And we hid as it were our faces from him - There is here great variety of interpretation and of translation. The margin reads, ‘As an hiding of faces from him,’ or ‘from us,’ or, ‘He hid as it were his face from us.’ The Hebrew is literally, ‘And as the hiding of faces from him, or from it;’ and Hengstenberg explains it as meaning, ‘He was as an hiding of the face before it.’ that is, as a thing or person before whom a man covers his face, because he cannot bear the disgusting sight. Jerome (the Vulgate) renders it, ‘His face was as it were hidden and despised.’ The Septuagint, ‘For his countenance was turned away’ (ἀπέστρυπταὶ apestraptai). The Chaldee, ‘And when he took away his countenance of majesty from us, we were despised and reputed as nothing.’ Interpreters have explained it in various ways.

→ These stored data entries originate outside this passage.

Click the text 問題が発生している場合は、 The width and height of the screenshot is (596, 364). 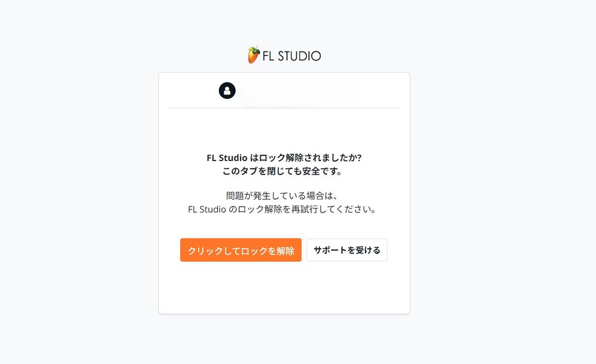pyautogui.click(x=282, y=196)
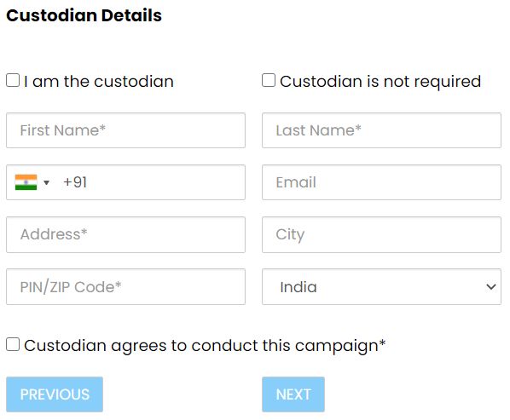Focus the First Name input field
Image resolution: width=510 pixels, height=420 pixels.
[125, 130]
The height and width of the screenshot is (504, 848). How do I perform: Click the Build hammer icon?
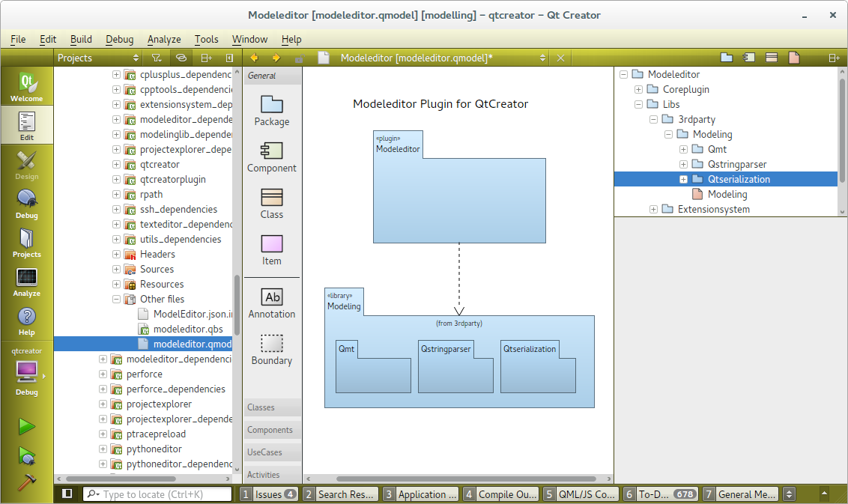click(27, 483)
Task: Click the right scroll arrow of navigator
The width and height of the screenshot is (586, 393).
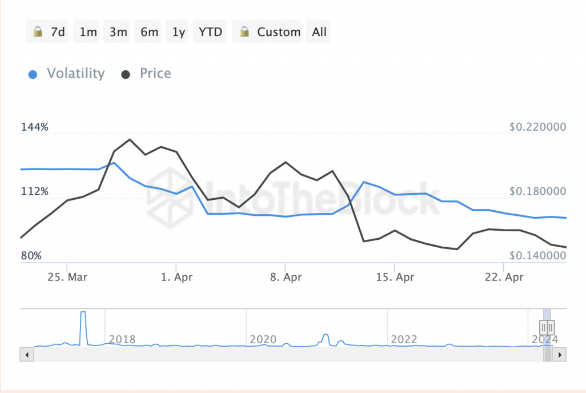Action: [x=559, y=355]
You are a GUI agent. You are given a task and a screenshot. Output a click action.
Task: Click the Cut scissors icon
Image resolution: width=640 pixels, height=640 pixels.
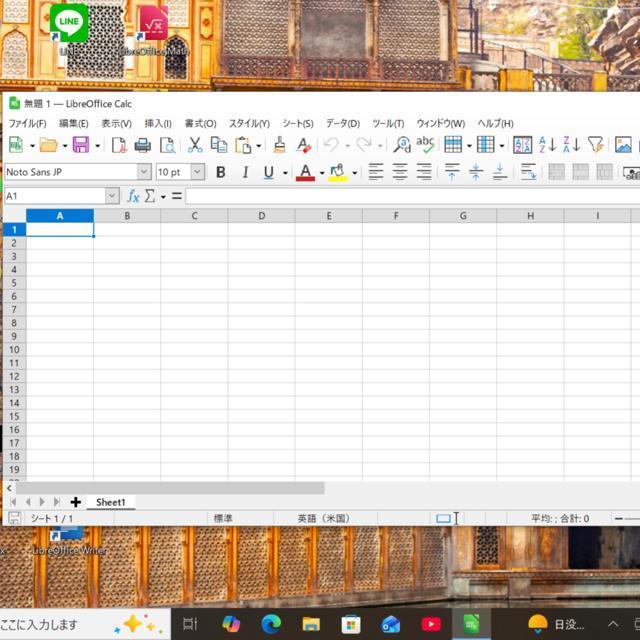click(195, 145)
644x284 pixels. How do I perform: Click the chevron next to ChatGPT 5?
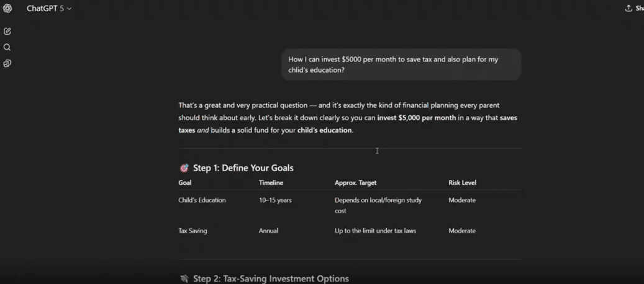point(69,9)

1. ‘He was as one who hides his face before us;’ alluding, as they suppose, to the Mosaic law, which required lepers to cover their faces Leviticus 13:45, or to the custom of covering the face in mourning, or for shame.
2. Others explain it as meaning, ‘as one before whom is the covering of the face, that is, before whom a man covers the face from shame or disgust. So Gesenius.

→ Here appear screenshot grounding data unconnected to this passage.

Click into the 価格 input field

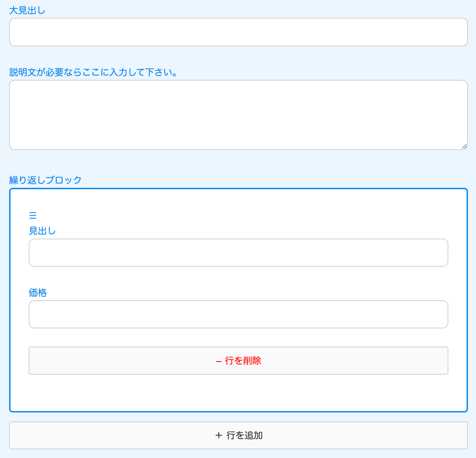coord(238,314)
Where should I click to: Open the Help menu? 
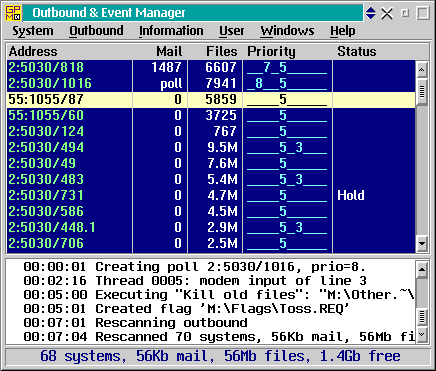pos(343,31)
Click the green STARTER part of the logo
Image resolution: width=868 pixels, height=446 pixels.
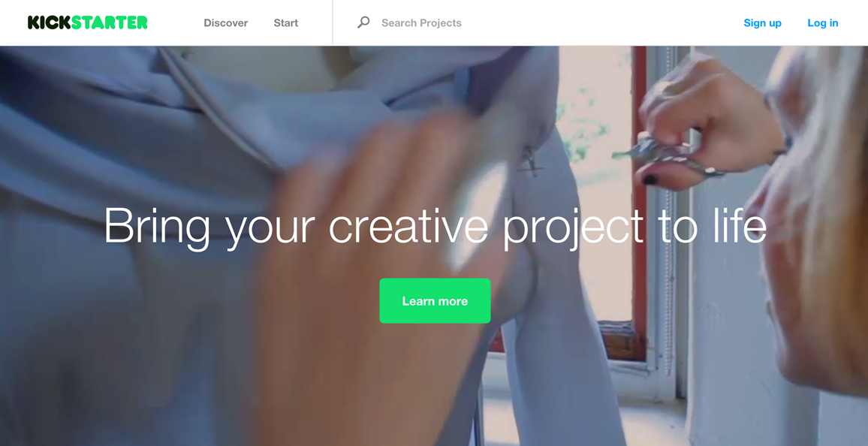pos(110,23)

3. Others, ‘He was as one causing to conceal the face,’ that is, he induced others to cover the face before him. His sufferings were so terrible as to induce them to turn away. So John H. Michaelis.
The idea seems to be, that he was as one from whom people hide their faces, or turn away. This might either arise from a sight of his sufferings, as being so offensive that they would turn away in pain - as in the case of a leper; or it might be, that he was so much an object of contempt, and so unlike what they expected, that they would hide their faces and turn away in scorn. This latter I suppose to be the meaning; and that the idea is, that he was so unlike what they had expected, that they hid their faces in affected or real contempt.
And we esteemed him not - That is, we esteemed him as nothing; we set no value on him. In order to give greater energy to a declaration, the Hebrews frequently express a thing positively and then negatively. The prophet had said that they held him in positive contempt; he here says that they did not regard him as worthy of their notice. He here speaks in the name of his nation - as one of the Jewish people. ‘We, the Jews, the nation to whom he was sent, did not esteem him as the Messiah, or as worthy of our affection or regard.’